4.4 Magdalene laundries
This course has so far considered examples of forced labour perpetrated by individuals or businesses. This section will consider an example of forced labour, which was administered, run and tolerated by the Roman Catholic Church, primarily in Ireland, from the eighteenth to the late twentieth century.
Magdalene laundries (also referred to as the Magdalene asylums) were originally created in the mid-eighteenth century and were run by the Magdalene sisters under the auspices of the Catholic Church. The initial aim of these institutions was to provide shelter and alternative work for prostitutes. However, in the early twentieth century, they became centres of exploitation, violent abuse and forced labour. By then, the laundries had become ‘a destination’ (albeit not a voluntary one) for not only prostitutes but all ‘fallen women’, who transgressed socially accepted behaviours. Many women found themselves in laundries because they engaged in premarital sex or because they had children out of wedlock. In cases of the latter, children were automatically put up for adoption by the Catholic Church, with mothers being unable to keep (or in some cases even see) their babies. Women were forced to work long hours in the laundries and received no remuneration for their work. If women objected to the work, they were physically punished or denied food. They were also not allowed to leave the Magdalene asylums, which meant that they were practically incarcerated. This short video,The Magdalene Laundries Ireland – a Documentary Clip from ‘The Forgotten Maggies’ (2011), from the documentary Forgotten Maggies gives an insight into the reality faced by women incarcerated in Magdalene laundries.
The Magdalene laundries existed both in the UK and in Ireland, with Irish Magdalene laundries surviving the longest. The last laundry closed in 1996.
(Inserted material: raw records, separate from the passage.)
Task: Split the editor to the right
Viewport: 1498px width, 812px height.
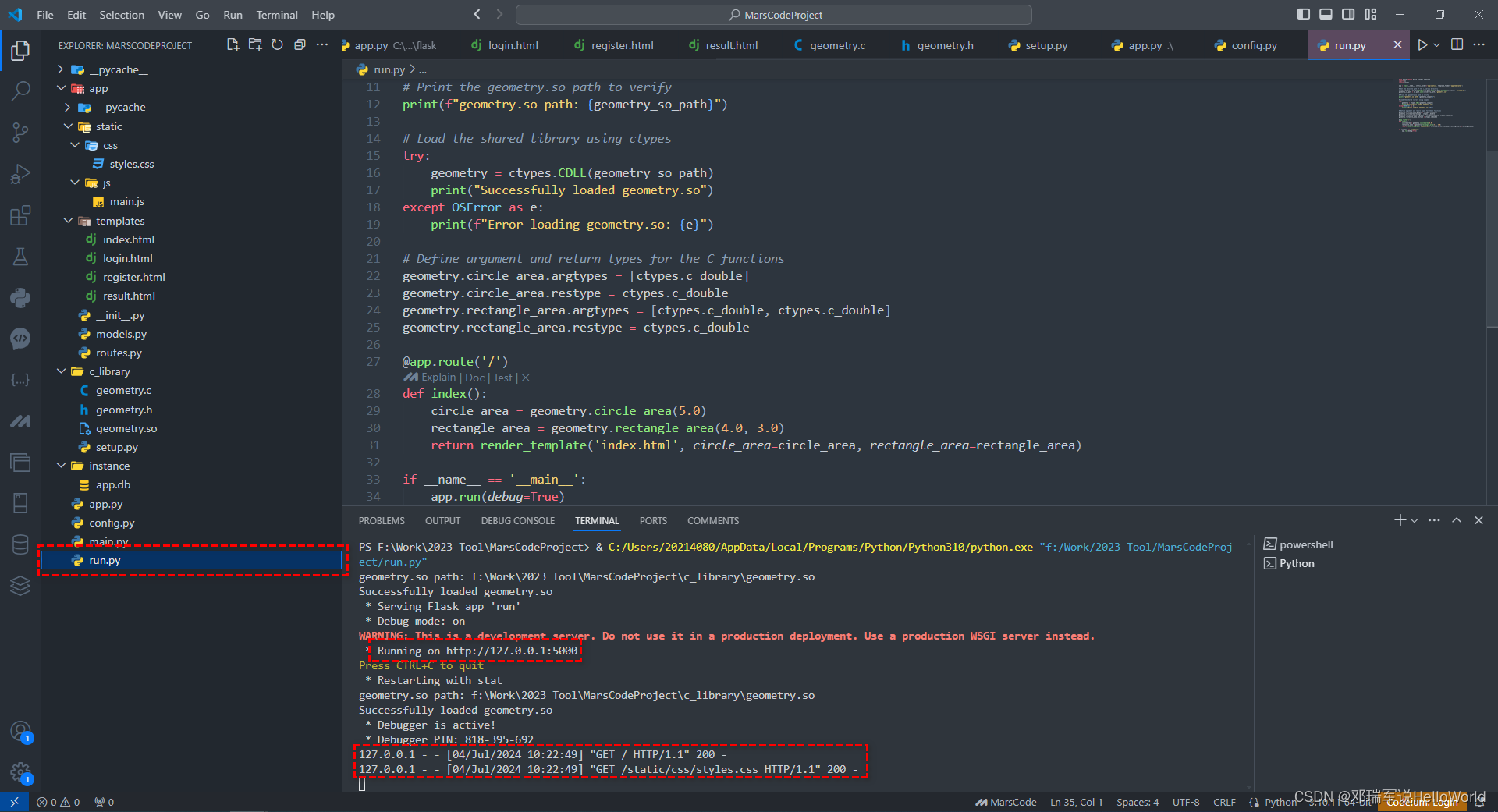Action: pos(1457,45)
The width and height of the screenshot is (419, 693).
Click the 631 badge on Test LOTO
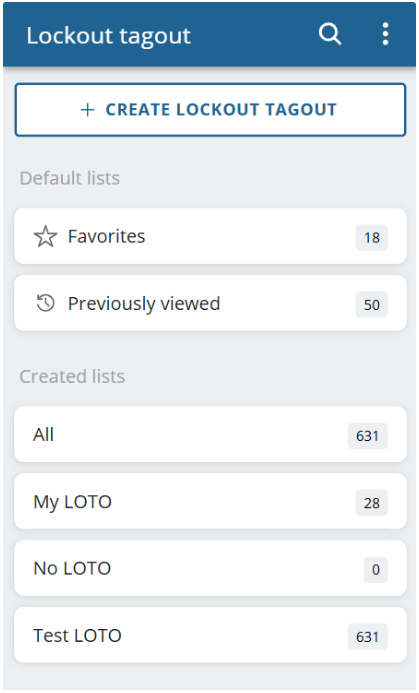(368, 636)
The Irish Government demonstrably failed to protect the victims from violations of their human rights. However, for many years, the Catholic Church and the Irish Government denied complicity in the appalling practice of the running of the Magdalene laundries. For many women, it meant that not only their human rights were violated during their time spent in the laundries, but also that they were denied access to justice. Following many years of lobbying by advocacy groups, particularly Justice for Magdalenes (who also gave a statement before the UN Committee Against Torture), the Irish Government issued an official apology to the victims of Magdalene laundries in 2013, via Magdalene Laundries: Enda Kenny Delivers State Apology (BBC News, 2013). The Irish Government is now also engaged in providing a compensation package to the victims.